Speaking about the Kazakh-EU cooperation, Turar Zholmagambetov, deputy chairman of the Industrial Development Committee at the Kazakh Ministry of Industry and Infrastructure Development, referred to an agreement on raw materials, batteries and renewable hydrogen signed by Kazakh Prime Minister Alikhan Smailov and President of the European Commission Ursula von der Leyen in November last year.
“The interests of business and the Kazakh government align in the field of rare earth metals, adhering to the proposal – raw materials in exchange for technology and competence. Our goal is to both supply raw materials and produce a specific item from our raw materials for finished products, which would create a balanced partnership,” Zholmagambetov said, citing the example of electric car production.
Kazakh Vice Minister of Industry and Infrastructure Development Ilyas Ospanov focused on the green economy, ecological production, the wider economy and global responsibility, expressing hope that both sides will be able to establish adequate systems and address problems on an individual basis.
“My vision for the future is that we will establish joint ventures that will be flagships in the development of critical raw materials and will serve as examples for the development of other industries and for other countries,” he said.
According to the EU Ambassador to Kazakhstan, Kestutis Jankauskas, the EU and Kazakhstan enjoy a good record of cooperation and a reliable trade and investment partnership based on the Enhanced Partnership and Cooperation Agreement. The sides have specific areas of mutual interest, particularly in renewable energy and economic diversification.
“There are quite big possibilities to develop business in the area of green hydrogen, climate change, digital connectivity, transportation, critical raw materials and agriculture. Some of this is driven by necessity, because we need rare earth metals for the Green Deal. Kazakhstan needs technologies, while the EU needs alternative supply sources,” he said.
Regarding the challenges, Jankauskas said both sides are interested in a sanctions-free predictable transportation route. It is crucial to ensure a stable, secure and transparent business climate for businesses. Global competition for investments and the availability of a skilled labor force are two interrelated areas.
“Today, we need to think about which professions will be needed in four or five years. I believe there should be better cooperation between universities and businesses, because it is also in the mutual interest to teach what is needed in the coming years,” he said.
Due to cooperation with Kazakhstan, the EU expects a reduction in supplies from China by up to 50%.

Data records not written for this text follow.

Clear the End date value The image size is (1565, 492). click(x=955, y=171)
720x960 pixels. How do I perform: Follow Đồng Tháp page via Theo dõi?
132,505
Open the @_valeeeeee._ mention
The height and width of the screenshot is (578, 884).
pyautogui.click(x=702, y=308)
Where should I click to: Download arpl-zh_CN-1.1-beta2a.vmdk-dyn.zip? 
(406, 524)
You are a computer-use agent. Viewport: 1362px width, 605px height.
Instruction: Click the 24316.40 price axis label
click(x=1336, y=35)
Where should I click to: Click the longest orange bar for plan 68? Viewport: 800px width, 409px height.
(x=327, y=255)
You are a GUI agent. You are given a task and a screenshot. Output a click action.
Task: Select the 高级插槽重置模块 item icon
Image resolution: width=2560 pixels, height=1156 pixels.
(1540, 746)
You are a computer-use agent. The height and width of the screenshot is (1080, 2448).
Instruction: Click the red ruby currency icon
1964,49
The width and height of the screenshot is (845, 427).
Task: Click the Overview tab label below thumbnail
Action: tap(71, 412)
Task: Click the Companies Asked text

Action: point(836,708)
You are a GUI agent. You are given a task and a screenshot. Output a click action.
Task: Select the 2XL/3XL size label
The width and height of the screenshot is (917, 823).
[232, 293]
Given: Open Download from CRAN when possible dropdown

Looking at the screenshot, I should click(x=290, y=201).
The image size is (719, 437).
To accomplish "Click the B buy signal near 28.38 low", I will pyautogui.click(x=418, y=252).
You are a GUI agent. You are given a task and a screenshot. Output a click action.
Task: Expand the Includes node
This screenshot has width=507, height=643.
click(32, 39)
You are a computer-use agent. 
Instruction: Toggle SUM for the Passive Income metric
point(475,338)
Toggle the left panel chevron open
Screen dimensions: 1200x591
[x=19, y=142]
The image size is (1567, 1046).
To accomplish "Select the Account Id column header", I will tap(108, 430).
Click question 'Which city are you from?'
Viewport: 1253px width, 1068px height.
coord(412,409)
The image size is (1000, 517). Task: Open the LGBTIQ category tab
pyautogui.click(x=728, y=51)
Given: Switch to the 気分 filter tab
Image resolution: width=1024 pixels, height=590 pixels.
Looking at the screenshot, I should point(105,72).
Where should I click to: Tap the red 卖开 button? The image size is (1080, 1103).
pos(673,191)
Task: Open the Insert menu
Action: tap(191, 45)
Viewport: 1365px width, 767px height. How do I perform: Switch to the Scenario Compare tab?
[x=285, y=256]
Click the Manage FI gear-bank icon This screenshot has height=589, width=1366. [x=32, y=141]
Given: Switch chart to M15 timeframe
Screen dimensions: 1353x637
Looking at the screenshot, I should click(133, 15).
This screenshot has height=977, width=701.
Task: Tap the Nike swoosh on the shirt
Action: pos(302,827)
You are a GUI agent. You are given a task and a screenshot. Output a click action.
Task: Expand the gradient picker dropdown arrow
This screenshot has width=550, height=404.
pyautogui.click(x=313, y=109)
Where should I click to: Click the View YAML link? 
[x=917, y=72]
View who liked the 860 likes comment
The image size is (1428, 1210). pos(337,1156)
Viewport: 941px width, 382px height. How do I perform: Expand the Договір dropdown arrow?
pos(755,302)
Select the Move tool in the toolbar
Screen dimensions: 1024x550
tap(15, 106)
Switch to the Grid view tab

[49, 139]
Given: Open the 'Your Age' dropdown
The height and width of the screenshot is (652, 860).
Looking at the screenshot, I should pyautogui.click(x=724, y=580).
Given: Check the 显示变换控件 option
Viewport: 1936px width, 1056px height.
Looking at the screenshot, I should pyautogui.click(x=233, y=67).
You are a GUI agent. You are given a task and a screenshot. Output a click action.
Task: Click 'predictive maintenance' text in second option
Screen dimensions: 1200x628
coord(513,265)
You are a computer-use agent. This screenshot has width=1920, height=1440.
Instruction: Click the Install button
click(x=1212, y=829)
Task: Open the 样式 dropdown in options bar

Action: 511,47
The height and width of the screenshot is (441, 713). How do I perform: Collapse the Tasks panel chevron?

“Dependence of 90% on one source is dependence. It is convenient for us, as consumers, when there is a choice of three or five suppliers. We really hope that Kazakhstan, and Central Asia as a whole, can be one of those regions that will be an alternative supplier. We expect a decrease from 90% to 50% from one source and 15-20% from other sources,” said Jankauskas.
Addressing the meeting participants, the Director of the Investment Department at the Astana International Financial Centre (AIFC) Marat Birimzhan focused on how the AIFC can help EU partners run and structure their business in Kazakhstan and the region.
“The AIFC was created to strengthen the rule of law, enhance protection of the investors’ rights, and provide clarity on the regulatory framework based on international standards,” he said.
The AIFC provides world-class jurisdiction based on the principles of English common law and tax optimization tools, exempting from tax on dividends and tax on capital gains.
“It provides easy repatriation of profits, no capital gains, no tax on dividends, which further enhances the compelling value proposition that Kazakhstan can offer to the international investor community,” he added.
According to Birimzhan, the mining industry made up 14.1% of Kazakhstan’s gross domestic product and 17.5% of the country’s exports in 2021, though investments into exploration in the mining sector and cooperation development with the EU and many other partners can double these numbers, he said.
“Over the last 30 years, Kazakhstan has attracted $380 billion of foreign direct investment, the majority of which is coming from the EU. The influence and the cooperation is massive. However, there is potential to double that cooperation in every sector, particularly in mining,” Birimzhan noted.
According to the Kazakh Minister of Industry and Infrastructure Development Marat Karabayev, out of 30 rare earth materials crucial for the EU economy, such as titanium, beryllium, tantalum, and niobium, Kazakh companies currently produce 16. Kazakhstan has known deposits of nine additional ones that, too, can be produced with relevant investments in development and production. As for the remaining five, he said, “we are ready to explore them.”
Karabayev said that approximately 150 Kazakh companies are going to attend the upcoming Raw Materials Week, which will take place on Nov. 13-17 in Brussels, Belgium. Kazakhstan will hold a major event on Nov. 16 to promote Kazakh subsoil companies.